Furthermore, our results indicate that boys are more likely to be affected with bone disease than girls. This may be related to the observation that the estrogen level in VLBW preterm boys is lower than in girls (26,27). In adults, common allelic variants of ESR1 gene are related to variation in responsiveness to estrogen. It has been proposed that compensatory hyperestrogenism can regulate this relative resistance and may be disturbed in menopause, leading to osteoporosis (28). Thus, lower estrogen levels may predispose boys to bone disorders. Further studies are needed to examine estrogen levels in VLBW infants in association with ESR1 polymorphisms.

The locus interaction between VDR and COLIA1 genes observed by logistic regression analysis is worthy of discussion. Few studies have addressed the interaction between the different osteoporosis candidate genes. An interaction between VDR and COLIA1 gene as well as an association between VDR and ESR1 gene may play a role at least in print in the pathogenesis of fractures (10,29). Examining the VDR and COLIA1 genotypes separately, we found no significant difference in genotype distribution between infants with and without bone disease.

The study of a larger number of infants would increase the prospect of finding further associations between genotype and bone disorder in premature infants.

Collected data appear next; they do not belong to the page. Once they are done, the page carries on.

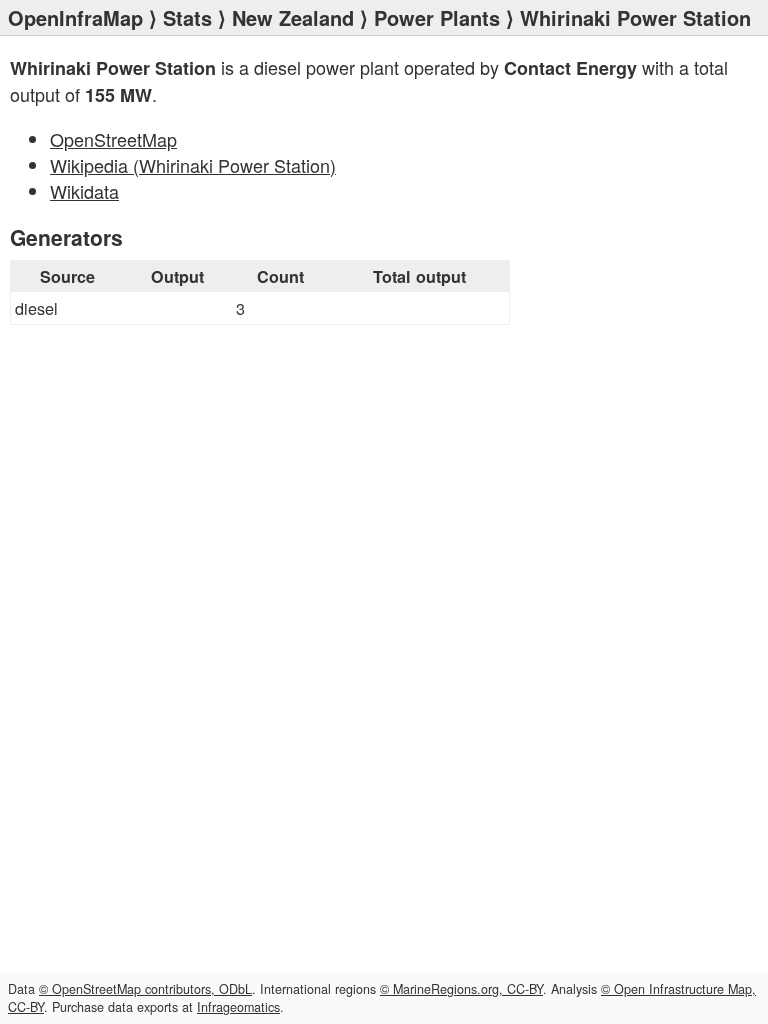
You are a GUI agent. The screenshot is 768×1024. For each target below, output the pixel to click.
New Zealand (293, 17)
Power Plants (437, 17)
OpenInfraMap (75, 17)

However, we observed a significant association between VDR and COLIA1 genotype. The common occurrence of CC genotype (absence of the thymine allele) of the COLIA1 gene and Tt genotype (heterozygotes) of the VDR gene protected the infants from developing bone disease. VDR is a steroid transcription factor and regulates the expression of the COLIA1 gene (30,31). Genetic variations in the VDR gene can be expected to influence the effects of COLIA1 gene polymorphisms in regard to bone disease.

In conclusion, this study shows that the development of bone disease in VLBW infants is related to clinical factors such as gender and gestational age.

We have demonstrated an association in VLBW infants between bone disease and certain genetic factors. The (TA)n polymorphism of the ERα gene determines the development of bone disease. The locus interaction between the VDR and COLIA1 genes may play an important part in the protection of preterm infants from bone disease.

However, it must be kept in mind that the small sample size of this study limits the statistical power of our observations. Further investigations are needed to look for additional associations between genetic polymorphisms and bone disease in premature infants.